How much will it cost you?
There are literally hundreds of personal loan products on the market, so spending a little time comparing their interest rates, policies on early repayments, available loan terms and other relevant issues will ensure you receive the best personal loan. It is in your best interest to approach existing creditors first, such as your mortgage company, as you might be able to secure a great deal in return for your loyalty. Peer to peer lending is a relatively new way to get the personal loan you need. This involves borrowing from individual lenders, and it is often a cheaper, quicker and simpler way to take out a loan.
Is the interest rate you receive what you were expecting?
Advertised interest rates are often expressed as a ‘representative APR’. This is the rate received by at least half of applicants of that product, and it won’t necessarily be the rate you end up with. Before you sign an agreement, you should check the small print to ensure that the actual interest rate associated with your loan compares favourably with others you have been offered. In most cases, the more money you borrow, the lower the APR will be. Exactly what interest rate you are charged may be determined by several factors, including your credit rating, the term of your loan, your chosen method of repayment and your income.

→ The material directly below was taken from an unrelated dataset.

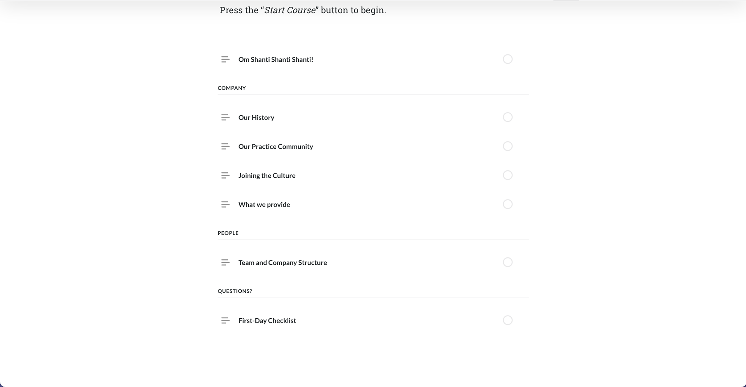The image size is (746, 387).
Task: Click lesson icon beside Our Practice Community
Action: point(225,146)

Does the lender offer flexibility?
Many peer to peerĀ loan providers and lenders charge fees if you want to repay your loan early and often they do not enable you to make over repayments. This can make a loan much more expensive than if first seems, for example if you are borrowing to buy a car, and you sell the car of course you will want to repay the loan. If you are not careful when choosing a lender, this can end up costing you a lot of money.
How long do you want to borrow the money for?
The length of your loan agreement will dictate your monthly repayments, as well as the total amount of interest you pay. Some loan providers offer a maximum term of seven years for an unsecured credit facility, but there are some that offer a maximum term of only 12 months. You should check that your preferred lender offers the loan term that meets your needs before making an application, as applying for more than one loan in a short space of time could adversely affect your credit rating.
What is your credit score?
Lenders want to know that you are worthy of credit before they agree to lend you money, so they will assess your credit history as part of the application process. If you’re about to start applying for loans, it may be a good idea to check your credit file first. It may contain inaccuracies or out-of-date information that can be easily removed. Remember, being turned down for credit several times in a short space of time could further damage your status.
Does the lender provider a quote that is tailored to your circumstances?
Some lenders offer a facility that will give an accurate quotation that is tailored to individual circumstances without negatively impacting your credit score. By opting for a lender that offers this service you will know exactly what interest rate you are going to get and the repayments you will have to make without damaging your ability to get a loan from another provider if you do not like their terms.
Use comparison websites
There are some very useful comparison websites on the Internet that allow you to compare different personal loans based on your personal information. This will save you an enormous amount of time and money in your search for an affordable loan. However, it’s important to remember that not all loan providers are included in these searches, and even if they are, the rate you are offered may differ from the representative APR advertised due to your personal circumstances.
Taking out a personal loan is a big step, as it represents a long-term financial commitment that could affect your future. With some research, patience and a little knowledge of how loan companies operate, you should be able to secure the funds you need without paying more than you need to for the privilege.
Nelson @ Personal Installment Loans says
Thanks for the details.. Getting personal loans from any financial institution is far easier than getting any other kind of loans. It generally requires less documentation and the time frame for release of the loan is also short.